US 11,902,145 B2
Generating and deploying security policies for microsegmentation
Scott Laplante, Bedford, NH (US); Peter Nahas, Watertown, MA (US); Xing Li, Burlington, MA (US); Suji Suresh, Westford, MA (US); Daniel R. Perkins, Boston, MA (US); and Peter Smith, Acton, MA (US)
Assigned to Zscaler, Inc., San Jose, CA (US)
Filed by Zscaler, Inc., San Jose, CA (US)
Filed on Oct. 19, 2022, as Appl.
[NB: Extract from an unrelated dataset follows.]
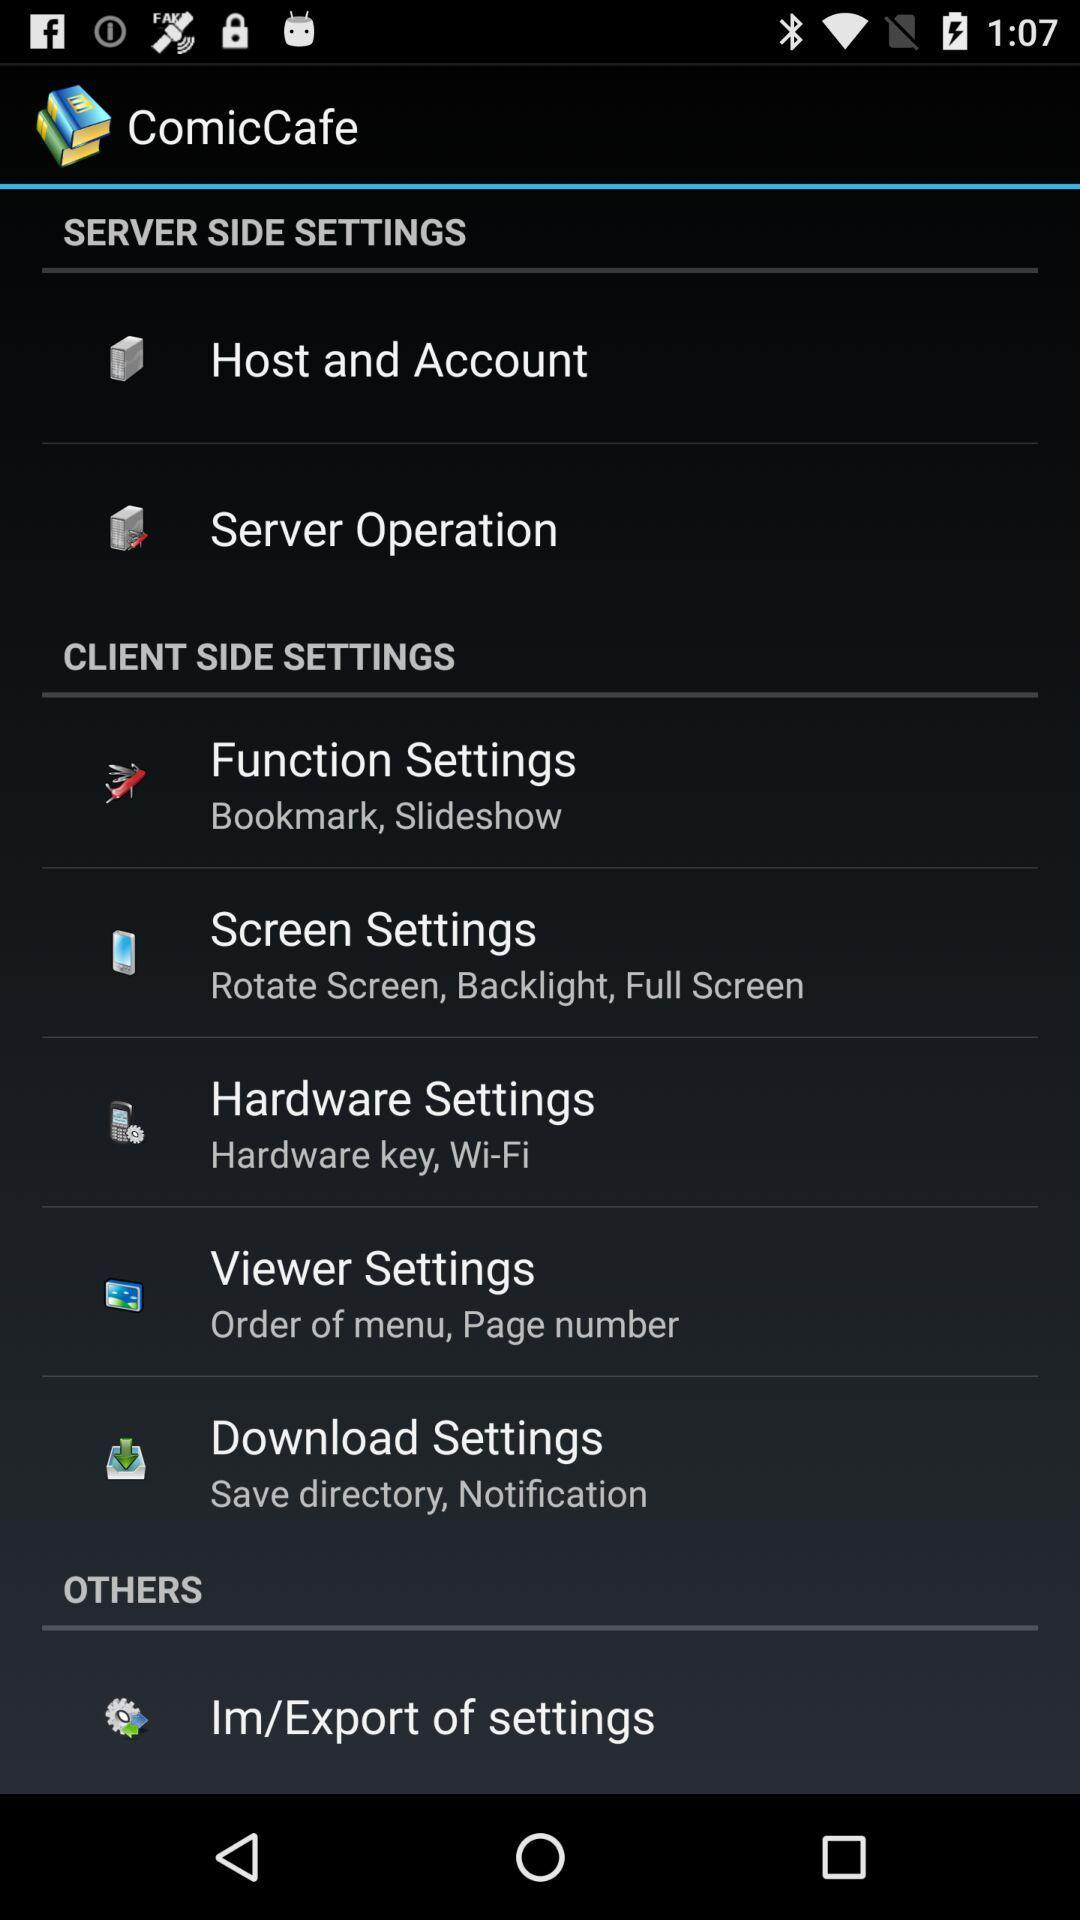 The width and height of the screenshot is (1080, 1920). I want to click on the function settings app, so click(393, 756).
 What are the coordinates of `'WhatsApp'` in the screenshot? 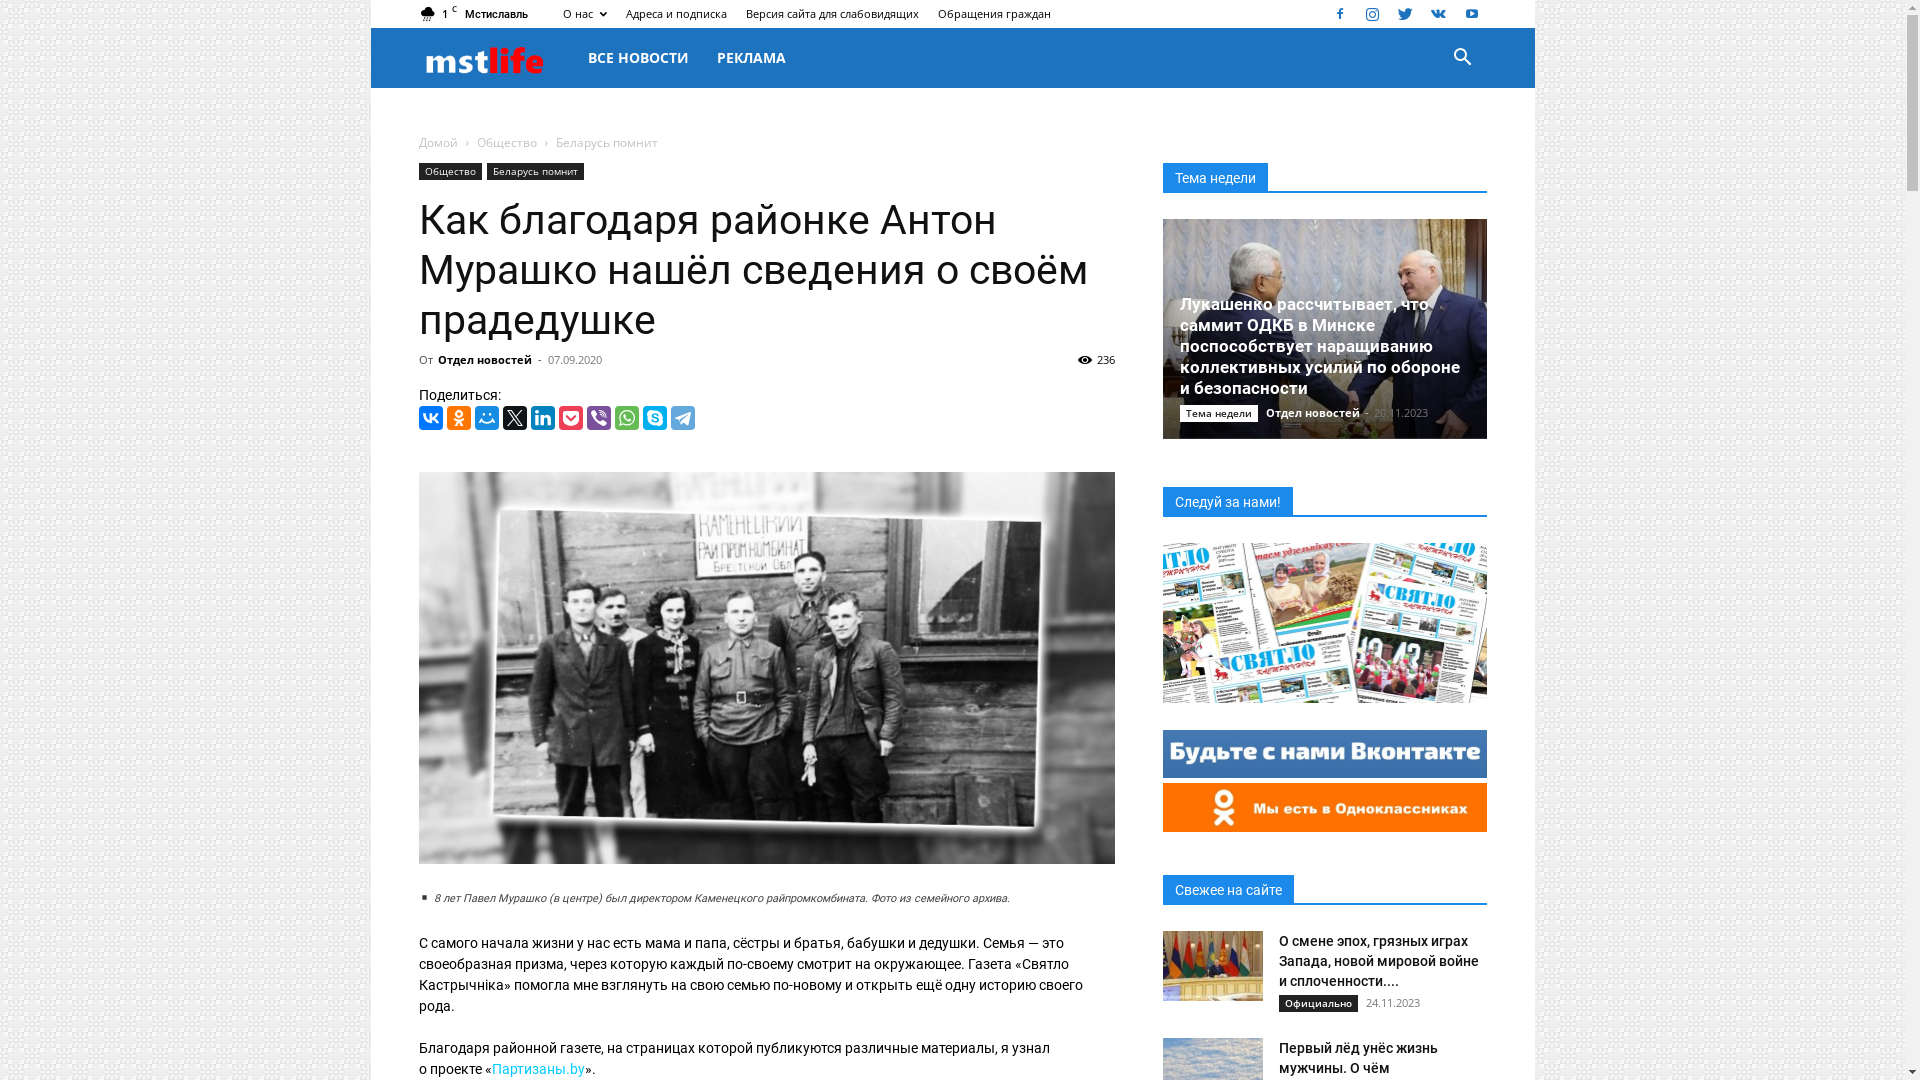 It's located at (624, 416).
No. 17/969,314.
Application 17/969,314 is a continuation of application No. 17/350,180, filed on Jun. 17, 2021, granted, now 11,496,387.
Application 17/350,180 is a continuation in part of application No. 16/898,997, filed on Jun. 11, 2020, granted, now 11,178,187, issued on Nov. 16, 2021.
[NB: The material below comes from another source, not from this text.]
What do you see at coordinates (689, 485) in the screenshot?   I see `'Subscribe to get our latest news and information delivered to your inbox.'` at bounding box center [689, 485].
Claims priority of provisional application 62/859,793, filed on Jun. 11, 2019.
Prior Publication US 2023/0104751 A1, Apr. 6, 2023
Int. Cl. H04L 45/02 (2022.01); H04L 9/40 (2022.01); H04L 47/70 (2022.01)
CPC H04L 45/02 (2013.01) [H04L 47/82 (2013.01); H04L 63/20 (2013.01)] 20 Claims
OG exemplary drawing
 
1. A non-transitory computer-readable storage medium having computer-readable code stored thereon for programming a computing system to perform steps of:
receiving network communication information about hosts in a network and applications executed on the hosts;
analyzing the network communication information to identify server-to-server traffic, application-to-server traffic, and application-to-application traffic;
automatically generating one or more microsegments in the network based on the analyzing, wherein each microsegment of the one or more microsegments is a grouping of resources including the hosts and the applications executed on the hosts that have rules for network communication based on the identified server-to-server traffic, application-to-server traffic, and application-to-application traffic; and
providing the one or more microsegments to one or more hosts of the hosts, for use by the one or more hosts to allow or block communications locally based on the one or more microsegments.